STUDY VISIT ON MILK and milk PROCESSING IN EastERN AND SOUTHERN AFRICA
KENYA, 16 -25 FEBRUARY 2009
Concept Note (version 030908)
introduction
1. The development of the agrifood sectors is both a major lever for stimulating primary production and an efficient means for combating poverty through the jobs it creates. It is also a basic element for the promotion of food security through an increase in the availability and diversity of food and nutrition.
2. Agri-foodstuffs constitute one of the most important sectors of activities in African countries. Unfortunately, this sector is subject to numerous constraints at the processing level that disadvantage the competitiveness of small and medium-sized enterprises. As a result, it constitutes on average only 10% of the agricultural production surplus, whereas this figure is 50% or more in industrialised countries.
3. The contribution of the local food processing industry in feeding the population in African countries is still far below par. It concerns essentially consumers in urban areas. The rise in internal demand and the potential it represents for small agrifood businesses is not taken sufficiently into account.
4. The trade associations of the various agrifood sub-sectors, which can serve as representative negotiating partners for the public authorities are not very organised or efficient when it comes to providing services to the member SMEs. This state of affairs limits the organisational, technological and financial support that these SMEs can get.
5. Competitiveness and compliance with international regulations and standards on food safety are major challenges that small and medium-sized agrifood enterprises (SMEs) are facing as they endeavour to get into position on the national, regional and international markets.
6. To take up all these challenges, the companies concerned must implement appropriate strategies to mobilise and use information and communication.
7. The seminar organised by the CTA on the role of information and communication in the development of small and medium-sized agrifood enterprises in Africa (Cotonou, Benin, 2006) recommended charting and implementing coherent information and communication strategies to tackle more efficiently the main problems currently encountered: the poor quality of basic materials, difficulties in accessing packaging, insufficient mastery of technologies, difficulties accessing equipment, scarce adoption of innovations, knowledge, and still insufficient mastery of regulations.
8. One of the elements of this strategy consists of organising experience exchange visits by and between various entrepreneurs in the agrifood sector, so that they can enrich their knowledge of different opportunities through visits of the production departments.
9. The development possibilities of agrifood companies are contingent upon their capacity to innovate in terms of production (new products), marketing (presentation of the product, distribution channels, etc.), and organisation (grouping for the supply or marketing). What is innovative for one company, may not necessarily be for another. Innovation often stems from an idea taken from elsewhere.
10. The observation of different methods leads to a germination of ideas for change in an entrepreneur to develop or improve his activity. African entrepreneurs, however, do not often get an opportunity to go and see what is being done elsewhere, and especially outside their own country.

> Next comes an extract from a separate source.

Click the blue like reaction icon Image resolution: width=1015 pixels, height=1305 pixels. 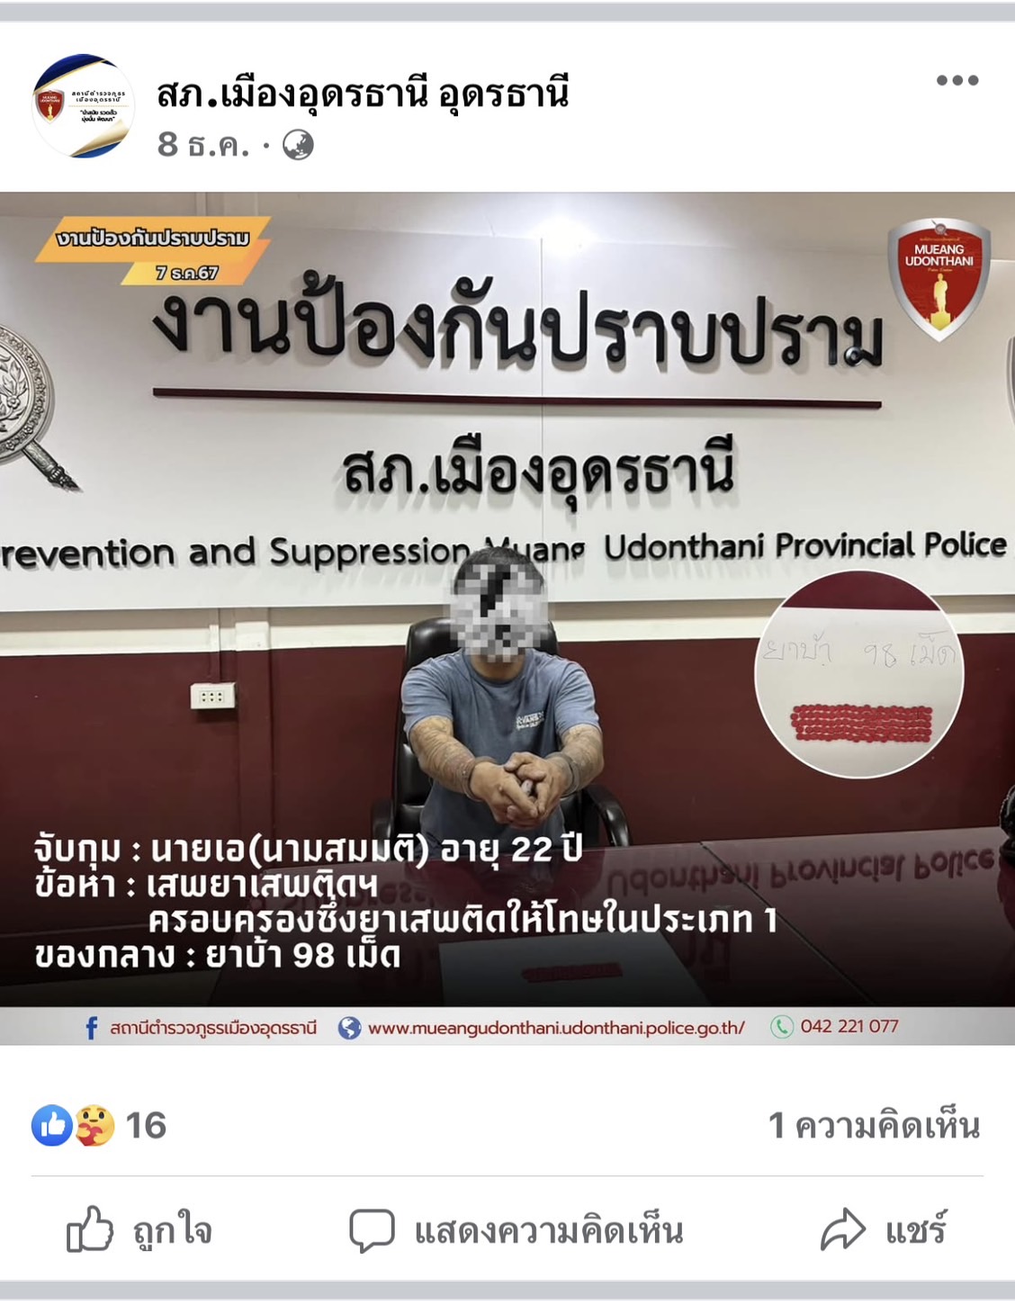pyautogui.click(x=52, y=1125)
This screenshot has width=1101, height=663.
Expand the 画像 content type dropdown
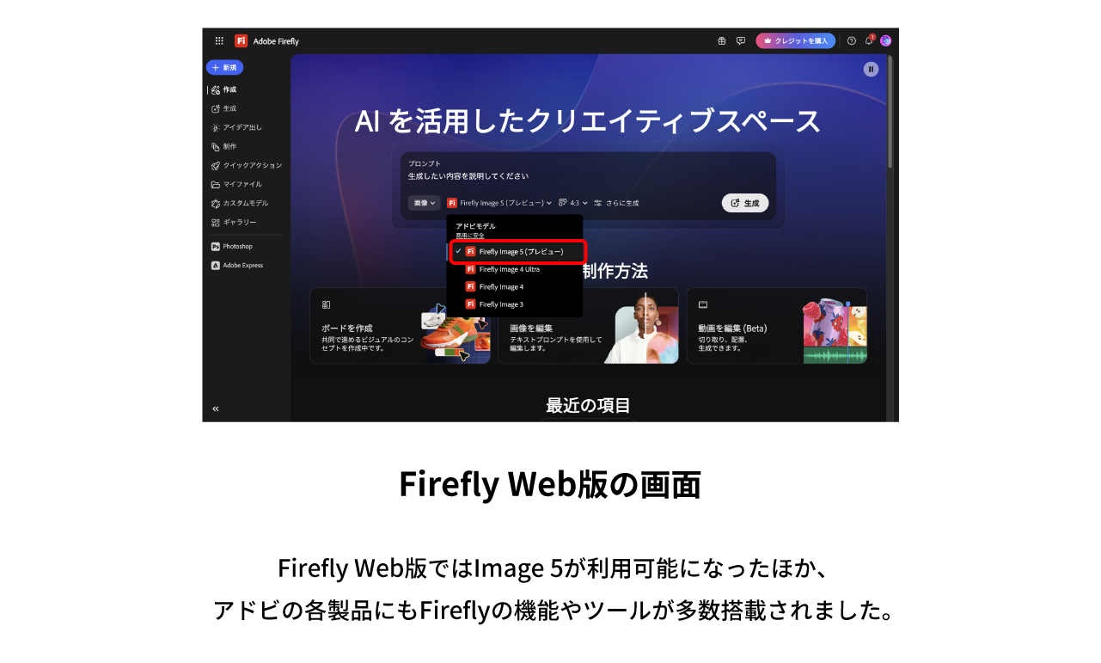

11. Visits therefore provide an opportunity for such operators to exchange information and ideas with their counterparts on their practices and to adapt new methods in their own contexts.
12. These visits have a double impact: visitors become acquainted with new technologies or new forms of organisation by observing and questioning their colleagues, but in addition to the exchanges and discussions, the latter are also prodded to reconsider their own ways of doing things.
13. It is in this context that the Technical Centre for Agricultural and Rural Cooperation ACP-EU (CTA) is organising a study visit on milk and milk products processing to be held in Kenya from 16 to 25 February 2009.